主な用途自動車用シール、建材パッキン、一般ガスケット、ホースなどである。
特徴
  • 最も一般的なEPDMである。
  • 屋外用ゴム部品、水系流体用シール材に使いやすい。
耐熱EPDM
種類の名称耐熱EPDM
構成過酸化物加硫、耐熱配合、老化防止剤などで耐熱性を高めたグレードである。
特徴熱老化、圧縮永久ひずみ、温水、蒸気に対する安定性を高めた材料である。
主な用途ラジエーターホース、温水ホース、蒸気用パッキン、設備用シール材である。
難燃EPDM
種類の名称難燃EPDM
構成難燃剤、無機充填材、カーボンブラックなどを配合したグレードである。
特徴標準EPDMより燃焼性を抑えた材料であるが、機械特性や柔軟性は配合により変化する。

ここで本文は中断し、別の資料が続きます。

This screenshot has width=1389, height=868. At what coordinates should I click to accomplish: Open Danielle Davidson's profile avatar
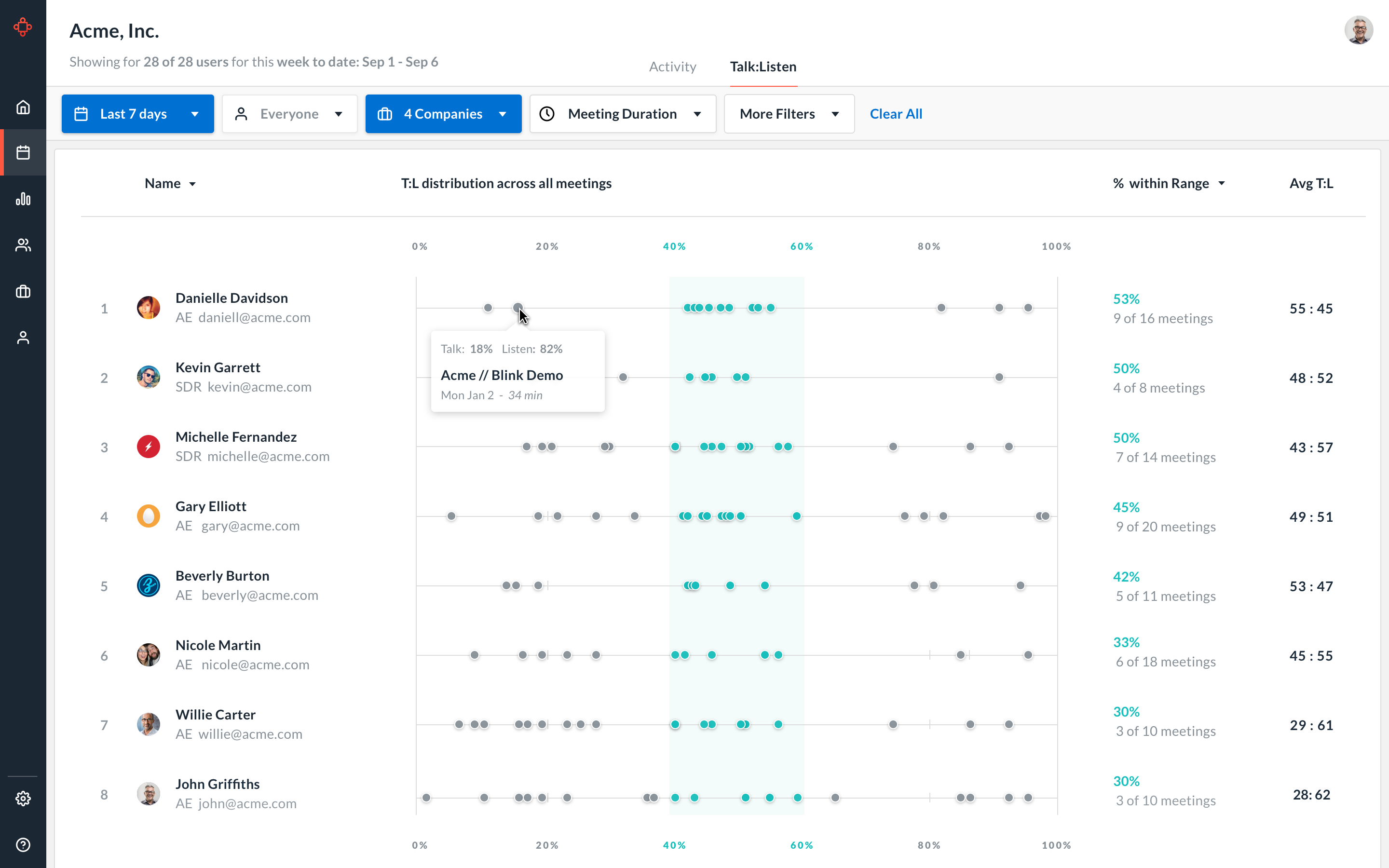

主な用途電線被覆、建材、車両部材、設備部材などである。
発泡EPDM
種類の名称発泡EPDM
構成EPDMを発泡させ、軽量性、柔軟性、シール性を持たせたグレードである。
特徴圧縮変形に追従しやすく、気密、水密、緩衝用途に適する。
主な用途ドアシール、窓枠シール、建材目地材、防振材、緩衝材である。
長所
  • 耐候性、耐オゾン性、耐水性が高い。
  • 配合設計により硬さ、伸び、圧縮永久ひずみ、難燃性を調整できる。
  • 発泡体、シート、押出材、成形品など形状展開が広い。
短所
  • 油、燃料、芳香族溶剤には適さない。
  • 高温・高濃度薬品では配合確認が必要である。
  • 発泡品は液体浸透、圧縮永久ひずみ、表面劣化に注意する必要がある。
成形加工
加工方法適正特徴・注意点
押出成形ウェザーストリップ、ホース、チューブ、シール材に多い。連続加硫と組み合わせる。
圧縮成形ガスケット、パッキン、厚物ゴム部品に適する。
射出成形量産部品に適する。加硫条件、流動性、金型温度の管理が重要である。
カレンダー加工シート、膜材、防水シートに使用される。
発泡加工独立気泡、連続気泡、密度、圧縮率によりシール性が変わる。
接着・貼り合わせ非極性で接着しにくいため、表面処理、プライマー、専用接着剤が必要である。

代表的な物性値又は機械的性質

性質単位標準EPDM耐熱EPDM発泡EPDM備考
密度g/cm31.05〜1.301.10〜1.350.10〜0.80充填材、発泡倍率により大きく変化する。
硬さShore A40〜8060〜8010〜50シール用途では50〜70程度が多い。
引張強さMPa7〜1810〜180.3〜5配合、加硫条件、発泡倍率により変化する。
破断伸び%150〜600150〜40080〜300柔軟配合では高伸びとなる。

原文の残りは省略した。